Près d'un million d'indépendantistes catalans se sont massés mardi sur une artère de Barcelone pour la « Diada », la « fête nationale » catalane, démontrant une capacité de mobilisation intacte après l'échec de leur tentative de sécession de l'Espagne et alors que neuf de leurs dirigeants sont en prison.

À 17 h 14 (11 h 14, HE) précises, en commémoration de la prise de Barcelone le 11 septembre 1714 par les troupes du roi Felipe V qui supprima l'autonomie de la région, les manifestants ont levé une marée de drapeaux séparatistes et clamé « indépendance ! » sur six kilomètres de l'avenue Diagonal.

Une mise en scène, savamment orchestrée par les influentes associations indépendantistes, consistait à faire tomber un mur symbolisant les obstacles surmontés dans la marche vers un État souverain.

La police municipale de Barcelone a annoncé avoir compté « environ un million » de manifestants, le même nombre que l'année dernière.

« Nous entamons une marche sans fin », a lancé le président indépendantiste de cette région du nord-est de l'Espagne, Quim Torra, après la manifestation.

« Nous réclamons notre droit à être une nation, de manière démocratique et pacifique », a déclaré à l'AFP un des manifestants, Roger Pujol, producteur d'huile d'olive de 37 ans, réclamant « que la république devienne effective ».

La revendication de l'abandon des poursuites contre les dirigeants séparatistes, incarcérés ou ayant fui à l'étranger, pour leur rôle dans la tentative de sécession était au centre de la manifestation convoquée sous le slogan « faisons la république catalane ».

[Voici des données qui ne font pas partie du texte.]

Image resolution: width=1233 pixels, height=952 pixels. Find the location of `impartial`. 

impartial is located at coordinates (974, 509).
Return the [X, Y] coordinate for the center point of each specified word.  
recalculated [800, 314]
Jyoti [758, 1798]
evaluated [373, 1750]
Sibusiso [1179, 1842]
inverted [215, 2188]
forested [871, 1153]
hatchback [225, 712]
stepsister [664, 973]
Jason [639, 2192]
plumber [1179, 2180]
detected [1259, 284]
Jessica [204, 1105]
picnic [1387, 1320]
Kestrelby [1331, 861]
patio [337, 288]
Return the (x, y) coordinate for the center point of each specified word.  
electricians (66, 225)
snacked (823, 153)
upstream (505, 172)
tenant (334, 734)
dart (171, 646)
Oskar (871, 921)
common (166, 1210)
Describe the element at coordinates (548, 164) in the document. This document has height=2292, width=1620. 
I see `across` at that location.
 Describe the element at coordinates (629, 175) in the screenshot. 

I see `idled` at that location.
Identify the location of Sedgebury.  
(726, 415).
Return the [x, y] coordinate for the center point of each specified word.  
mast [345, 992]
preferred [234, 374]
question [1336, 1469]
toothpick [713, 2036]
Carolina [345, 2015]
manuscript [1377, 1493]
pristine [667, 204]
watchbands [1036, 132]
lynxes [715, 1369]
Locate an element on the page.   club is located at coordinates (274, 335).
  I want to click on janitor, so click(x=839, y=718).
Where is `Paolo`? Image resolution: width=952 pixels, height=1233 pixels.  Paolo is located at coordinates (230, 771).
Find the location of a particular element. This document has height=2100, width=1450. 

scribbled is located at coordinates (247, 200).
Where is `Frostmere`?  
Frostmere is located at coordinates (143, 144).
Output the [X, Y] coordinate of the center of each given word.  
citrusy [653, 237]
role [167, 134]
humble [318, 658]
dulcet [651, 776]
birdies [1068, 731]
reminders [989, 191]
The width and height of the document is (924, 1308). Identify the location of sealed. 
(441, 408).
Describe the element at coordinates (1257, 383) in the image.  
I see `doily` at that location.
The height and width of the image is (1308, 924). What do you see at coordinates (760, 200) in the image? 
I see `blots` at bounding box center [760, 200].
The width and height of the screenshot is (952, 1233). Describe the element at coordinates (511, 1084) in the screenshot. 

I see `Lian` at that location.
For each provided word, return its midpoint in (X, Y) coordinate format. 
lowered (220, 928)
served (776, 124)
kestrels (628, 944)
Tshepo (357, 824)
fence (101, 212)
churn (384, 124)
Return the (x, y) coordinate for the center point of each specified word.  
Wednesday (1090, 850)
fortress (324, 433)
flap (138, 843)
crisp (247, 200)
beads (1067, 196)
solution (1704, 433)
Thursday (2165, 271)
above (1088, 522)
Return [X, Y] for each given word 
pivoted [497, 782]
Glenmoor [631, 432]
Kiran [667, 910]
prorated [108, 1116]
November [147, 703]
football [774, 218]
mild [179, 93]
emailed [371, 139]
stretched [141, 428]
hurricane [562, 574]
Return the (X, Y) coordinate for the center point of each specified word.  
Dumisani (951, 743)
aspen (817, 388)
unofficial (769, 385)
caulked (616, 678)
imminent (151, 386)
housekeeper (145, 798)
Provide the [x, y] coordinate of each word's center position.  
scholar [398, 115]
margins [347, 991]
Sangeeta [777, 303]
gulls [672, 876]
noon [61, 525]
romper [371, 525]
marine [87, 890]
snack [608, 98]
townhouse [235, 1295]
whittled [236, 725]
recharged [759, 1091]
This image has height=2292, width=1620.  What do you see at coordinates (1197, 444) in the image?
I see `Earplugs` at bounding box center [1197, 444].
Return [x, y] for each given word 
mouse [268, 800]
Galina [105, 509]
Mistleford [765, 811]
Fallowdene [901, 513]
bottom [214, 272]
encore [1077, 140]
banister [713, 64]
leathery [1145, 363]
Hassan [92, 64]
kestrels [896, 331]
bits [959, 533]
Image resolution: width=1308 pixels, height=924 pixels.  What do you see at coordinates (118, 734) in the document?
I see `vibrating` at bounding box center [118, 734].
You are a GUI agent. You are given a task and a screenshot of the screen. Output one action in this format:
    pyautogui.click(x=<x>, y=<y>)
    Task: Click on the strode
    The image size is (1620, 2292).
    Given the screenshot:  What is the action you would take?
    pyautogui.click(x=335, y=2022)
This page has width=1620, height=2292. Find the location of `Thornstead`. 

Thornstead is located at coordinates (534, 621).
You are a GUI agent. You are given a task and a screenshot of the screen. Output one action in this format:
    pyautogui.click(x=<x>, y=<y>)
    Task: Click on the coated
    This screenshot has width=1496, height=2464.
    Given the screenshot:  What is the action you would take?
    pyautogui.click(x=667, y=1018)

Treize leaders catalans, dont l'ancien président régional Carles Puigdemont, qui a fui en Belgique, sont accusés de rébellion, ce qui peut leur valoir jusqu'à 25 ans de prison.

Divisions

Le camp indépendantiste a prouvé lors de cette « Diada » qu'il reste puissant, près d'un an après le référendum illégal d'autodétermination du 1er octobre 2017 et la vaine déclaration d'indépendance du 27 octobre qui avait entraîné la mise sous tutelle de la Catalogne par Madrid.

La « Diada » est utilisée depuis 2012 par les séparatistes pour réclamer l'indépendance de la riche région où la question divise fortement.

Selon un dernier sondage publié en juillet par un institut dépendant du gouvernement régional, 46,7 % des Catalans sont favorables à l'indépendance et 44,9 % opposés.

« Aujourd'hui, nous les Catalans devrions célébrer notre fête nationale et pas seulement un appel à l'indépendance qui est partagé par moins de la moitié de la population », a regretté depuis Strasbourg, le ministre espagnol des Affaires étrangères, Josep Borrell, lui-même catalan.

Les indépendantistes, qui contrôlent le Parlement catalan, ont remporté les élections de décembre avec 47,5 % des voix. Mais des divisions subsistent dans leur camp entre les plus modérés de la Gauche républicaine (ERC), qui veulent abandonner la voie unilatérale, et les plus radicaux.

« Si un indépendantiste est assez ingénu ou stupide pour croire qu'il peut imposer l'indépendance à 50 % des Catalans qui ne le sont pas (indépendantistes), il est évident qu'il se trompe », a souligné la semaine dernière l'indépendantiste de gauche Joan Tarda, député d'ERC.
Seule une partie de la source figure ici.